The nature of the proceedings itself is an averment that plaintiff is not in possession and control of the pertinent facts and that defendants are in control of the contested data. Defendants are well aware of what they will be required to meet at the trial and require no more specific information. For that reason the motion for a more specific complaint will be denied.
The main thrust of the demurrer is that the affiant was without authority or interest such as to support the filing of the complaint. It also includes an allegation of laches which may be raised by preliminary objections in an equity suit: Pennsylvania Rule of Civil Procedure 1509.
However, we can make no decision with respect to laches from the contents of the complaint. The allegation concerns a continuing matter which began in 1963 with the clear indication that the wrong alleged persists to this date. Said Rule 1509 also provides that laches may be raised by answer and that is the form it must take in this case.
Under the circumstances of this case, the corporate president has authority to institute a law suit in the name of the corporation against other corporate officers without seeking approval of the board of directors. See Sunshine Packing Corp. v. Commonwealth of Pa., 45 Erie 231 (1961); and, O’Neal, Close Corporations, vol. 2, §8.06.
*746The demurrer also includes an objection raising the availability of an adequate remedy at law.
The Pennsylvania Business Corporation Law provides that officers shall be deemed to stand in a fiduciary relation to the corporation: Act of May 5, 1933, P. L. 364, 15 PS §1408, as amended. Therefore, equity has, at least, concurrent jurisdiction.
In 1 P. L. Encyc,, Accounts §24, the following is set forth:
“As has been noted, equity will not take jurisdiction over an accounting proceeding where an accounting may be obtained at law or when the plaintiff has some other remedy at law, but it will take jurisdiction where the case has characteristics bringing it within the traditional jurisdiction of equity, or where the law affords inadequate relief.

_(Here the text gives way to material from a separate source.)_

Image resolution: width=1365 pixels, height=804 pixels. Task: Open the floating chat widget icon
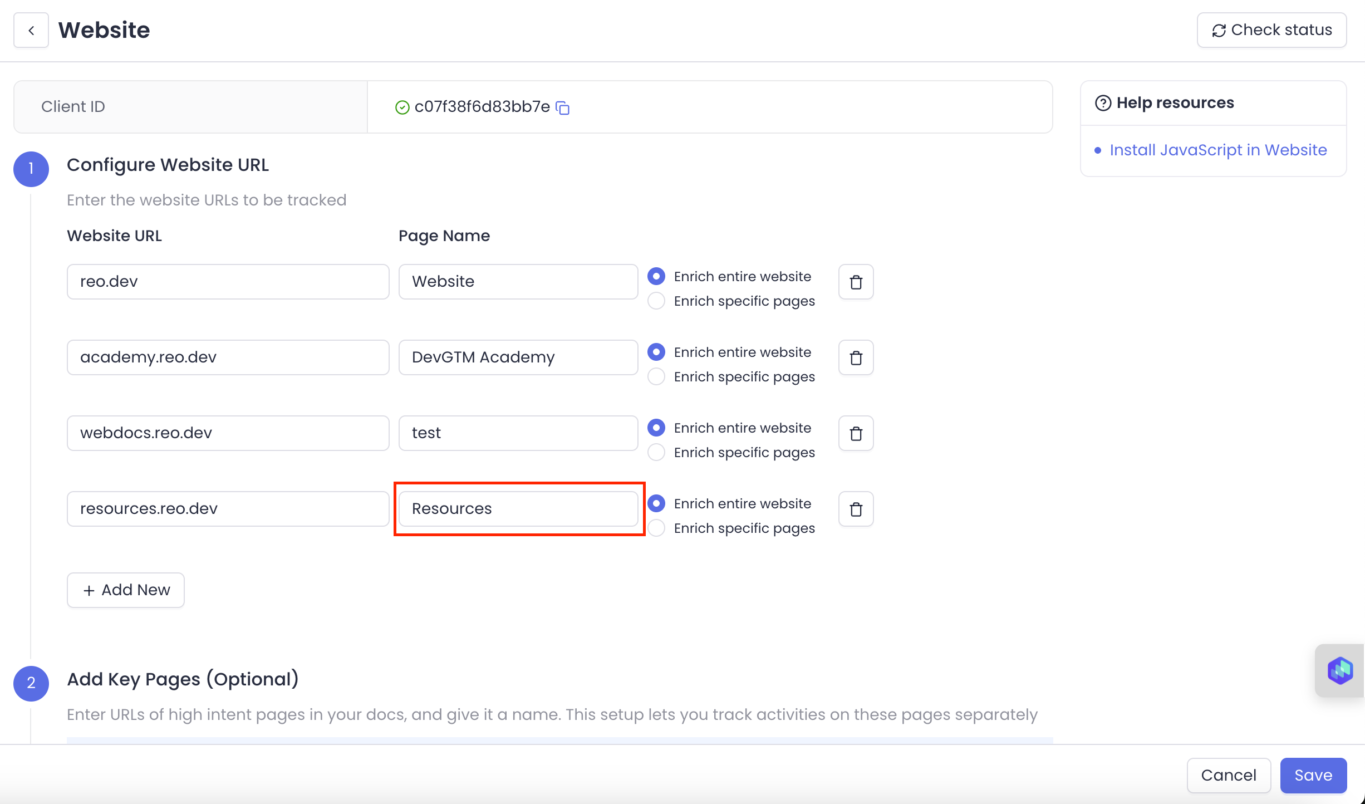click(x=1340, y=670)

“An action for an accounting may be maintained in equity where it appears that a fiduciary relation exists between the parties, particularly where fraud is involved, where there are mutual accounts rendering the computation complicated, or in other cases where the computation is complicated, even though the accounts are unilateral. Further, it has been held that equity may assume jurisdiction where it may avoid a multiplicity of actions, where fraud or misrepresentation is involved, where there has been mistake in the dealings of the parties, and where the nature of the transaction has been such that necessary information is wholly in the possession of the defendant(Italics supplied.)
See also, Williams v. Finlaw, Mueller & Co., Inc., 292 Pa. 244 (1928); Vertol Aircraft Corp. v. Norristown Mfg. Corp., 75 Montg. 249 (1958); and Stengel v. D. J. Parr, Inc., 9 Lebanon 362 (1964).
ORDER
And now, January 3, 1973, for the reasons stated in *747the foregoing opinion, it is hereby ordered, adjudged and decreed that defendants’ preliminary objections to plaintiff’s complaint be and they are hereby overruled.
Leave is granted to defendants to file an answer containing new matter within 20 days from the date of this order.